Healthy transcendence requires facing reality
Is there a way to resist the lure of spiritual narcissism? I think so. But the first step is to realize how incredibly difficult it is. A serious obstacle is the way in which spiritual practices are touted. Mindfulness meditation is big business in the US; their promises have one billion dollar industry spawned. Yoga is the most popular exercise for body and mind in western cultures. Many programs advertise reducing stress and anxiety, improving eating habits and sleep, increasing self-confidence, creativity, attention, performance, success and even happiness.

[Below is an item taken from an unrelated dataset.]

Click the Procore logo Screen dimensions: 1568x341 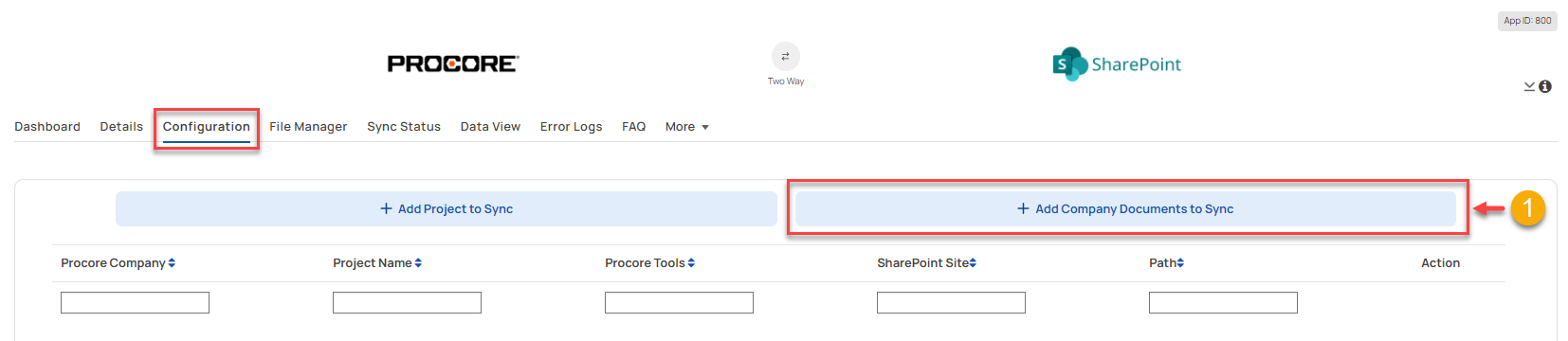pos(453,63)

But healthy transcendence requires facing reality with serenity and loving kindness. It’s not about splitting off parts of yourself and rising above the rest of humanity, but about seeing reality clearly. Or as the psychotherapist Nancy Colier says: The point of mindfulness is “to perceive what is happening in us without wanting to evaluate or change it”. It is dangerous if the mindful witness becomes a different kind of ego, “a new identity that we proudly display.”
The real point of yoga is not for physically attractive people to proudly show off their bodies into a pretzel
Don’t get me wrong: I’m excited about all the different complicated yoga poses on Instagram. But the real point of yoga is not for physically attractive people to proudly show off their bodies into a pretzel.
Rather, we get most of it when we do not use the spiritual practices as a tool to satisfy any need, whether for security, belonging, or self-appreciation. We can become more mature, wiser, more compassionate and develop acceptance and unconditional appreciation if we practice observing our own thinking and behavior and catching the clever ego trying to benefit from the practices.